Sometimes you need to select between more than two options. This is what the if-elif-else
statement does.
if (USE_FEATURE_1)
{
jsr feature1_update
}
elif (USE_FEATURE_2)
{
jsr feature2_update
}
else
{
jsr feature3_update
}
Since if
is a statement, it can't be used inside expressions or data definitions. You can use the function select
to do that. It takes a boolean as its first argument and if that evaluates to true
, the second argument is returned, otherwise the third. This is much like the ternary if-operator in C.
define byte size = select(USE_FEATURE_1, feature1_size, feature2_size)
Note that the function lazy evaluates its arguments so the argument that isn't returned will not be evaluated. The following code assembles even though .invalid
is never defined since that branch is not evaluated.
const .valid = 5
const .selected = select(true, .valid, .invalid)
Large programs may need to be separated into several files. You can include other source files in a source file using the include statement.
include "some_dir/some_file.jasm"
This will act as if all the text in some_file.jasm
was pasted over the include statement. Files will be searched for in the current directory first, and then all additional include directories specified by command line options.
Data like pictures, sprites and character sets can be included in a code section, to be accessible from code. Use the incbin
statement for that.
incbin "some_dir/some_file.bin"
The assembler will look in the current directory first and then all additional include directories specified by command line options.
You can add an optional byte offset into the file where to start reading.
incbin "some_dir/some_file.bin", 2
This will skip the first two bytes of the file. It is also possible to set a max size to read.
incbin "some_dir/some_file.bin", 2, 4
This will read at most 4 bytes from offset 2 in the specified file.
Sometimes it's needed to communicate with other tools when building a large project with several compile steps. jAsm supports exporting JSON data using the json_write
function. One dictionary variable (with all contents within) can be exported, as long as it only contains data types matching the JSON specification. That's dictionaries, lists, strings, numbers and booleans. The first argument is the filename, the second the data to export and the third states whether to make the output human readable. A non-human readable export is, a more compact, single line of data.
const data = dict("lives" = 3, "rooms" = list(1, 4, 8))
const humanreadable = true
json_write("some_dir/some_file.json", data, humanreadable)

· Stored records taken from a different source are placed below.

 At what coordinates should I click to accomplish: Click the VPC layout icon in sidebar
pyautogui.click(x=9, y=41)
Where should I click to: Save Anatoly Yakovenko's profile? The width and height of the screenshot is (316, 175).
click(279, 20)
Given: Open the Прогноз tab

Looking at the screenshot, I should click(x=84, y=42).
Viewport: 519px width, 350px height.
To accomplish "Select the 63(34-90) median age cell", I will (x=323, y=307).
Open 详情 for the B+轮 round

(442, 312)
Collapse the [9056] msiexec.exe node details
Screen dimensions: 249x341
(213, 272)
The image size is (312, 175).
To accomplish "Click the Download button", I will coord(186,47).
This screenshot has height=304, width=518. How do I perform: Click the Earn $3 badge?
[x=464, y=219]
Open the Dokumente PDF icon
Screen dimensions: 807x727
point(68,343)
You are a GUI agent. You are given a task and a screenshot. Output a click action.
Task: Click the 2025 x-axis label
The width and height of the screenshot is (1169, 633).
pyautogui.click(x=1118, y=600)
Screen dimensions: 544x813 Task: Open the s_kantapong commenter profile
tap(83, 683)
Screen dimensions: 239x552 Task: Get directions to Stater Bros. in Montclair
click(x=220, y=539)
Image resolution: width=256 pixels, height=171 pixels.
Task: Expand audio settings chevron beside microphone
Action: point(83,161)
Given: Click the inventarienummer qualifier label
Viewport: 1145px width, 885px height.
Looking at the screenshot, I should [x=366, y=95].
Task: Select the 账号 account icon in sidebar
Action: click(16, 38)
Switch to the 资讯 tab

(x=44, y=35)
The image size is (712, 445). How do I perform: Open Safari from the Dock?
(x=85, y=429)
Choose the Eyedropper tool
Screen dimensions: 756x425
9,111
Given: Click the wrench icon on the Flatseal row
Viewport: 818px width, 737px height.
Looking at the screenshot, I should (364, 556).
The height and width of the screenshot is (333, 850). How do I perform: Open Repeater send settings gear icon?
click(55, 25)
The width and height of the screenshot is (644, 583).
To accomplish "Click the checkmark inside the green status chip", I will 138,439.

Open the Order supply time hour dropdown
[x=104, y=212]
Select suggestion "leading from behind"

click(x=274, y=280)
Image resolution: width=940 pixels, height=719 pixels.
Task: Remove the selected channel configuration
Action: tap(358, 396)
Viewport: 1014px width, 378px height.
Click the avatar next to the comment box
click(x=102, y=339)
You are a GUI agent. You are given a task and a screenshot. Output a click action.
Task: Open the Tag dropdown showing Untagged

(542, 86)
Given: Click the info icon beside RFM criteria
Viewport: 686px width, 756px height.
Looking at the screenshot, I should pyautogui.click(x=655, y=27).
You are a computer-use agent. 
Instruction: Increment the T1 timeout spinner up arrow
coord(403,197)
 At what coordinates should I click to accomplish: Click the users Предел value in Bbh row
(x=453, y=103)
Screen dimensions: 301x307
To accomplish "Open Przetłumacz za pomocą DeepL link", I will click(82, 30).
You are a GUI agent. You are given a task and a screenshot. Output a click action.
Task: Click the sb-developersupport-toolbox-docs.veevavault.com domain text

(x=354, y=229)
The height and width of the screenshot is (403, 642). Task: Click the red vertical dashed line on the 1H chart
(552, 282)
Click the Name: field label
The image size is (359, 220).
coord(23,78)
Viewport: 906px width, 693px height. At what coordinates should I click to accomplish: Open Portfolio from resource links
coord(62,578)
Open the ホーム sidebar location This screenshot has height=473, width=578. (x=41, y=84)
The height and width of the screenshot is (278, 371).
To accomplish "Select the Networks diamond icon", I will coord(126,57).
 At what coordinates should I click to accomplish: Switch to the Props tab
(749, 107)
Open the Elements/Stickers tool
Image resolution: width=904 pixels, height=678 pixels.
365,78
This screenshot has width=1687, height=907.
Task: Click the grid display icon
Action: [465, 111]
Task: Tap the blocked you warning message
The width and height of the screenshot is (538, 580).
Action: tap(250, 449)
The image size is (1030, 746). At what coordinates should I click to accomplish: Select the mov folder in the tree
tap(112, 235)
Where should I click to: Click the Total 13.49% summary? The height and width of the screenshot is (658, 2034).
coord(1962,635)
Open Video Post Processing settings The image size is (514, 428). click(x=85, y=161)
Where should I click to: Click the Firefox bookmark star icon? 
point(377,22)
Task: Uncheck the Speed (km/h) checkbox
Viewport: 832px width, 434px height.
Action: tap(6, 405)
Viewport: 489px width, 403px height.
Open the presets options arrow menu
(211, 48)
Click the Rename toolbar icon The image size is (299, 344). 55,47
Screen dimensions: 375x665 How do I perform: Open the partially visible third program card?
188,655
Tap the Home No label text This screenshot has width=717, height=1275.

Data in JSON format can also be imported into a variable using the json_read
function. The entire file will be imported as dictionary data.
const imported_data = json_read("some_dir/some_file.json")
This can be used to get compile settings into the build or data from a previous compile into the next.
You can define data to be included in a code section using the define statement.
define byte max_lives = 3
This adds a single byte with the value 3 and creates a label max_lives
pointing to it. All storage types can be used in the define statement. You can also create arrays of data.
define word[] pointers = {
ptr1, ptr2, ptr3
}
You always need to provide curly braces when defining arrays. This is also true if you are defining strings.
define byte[] str = { "HELLO" }
It is possible to specify the size of the array, to verify that the number of elements match.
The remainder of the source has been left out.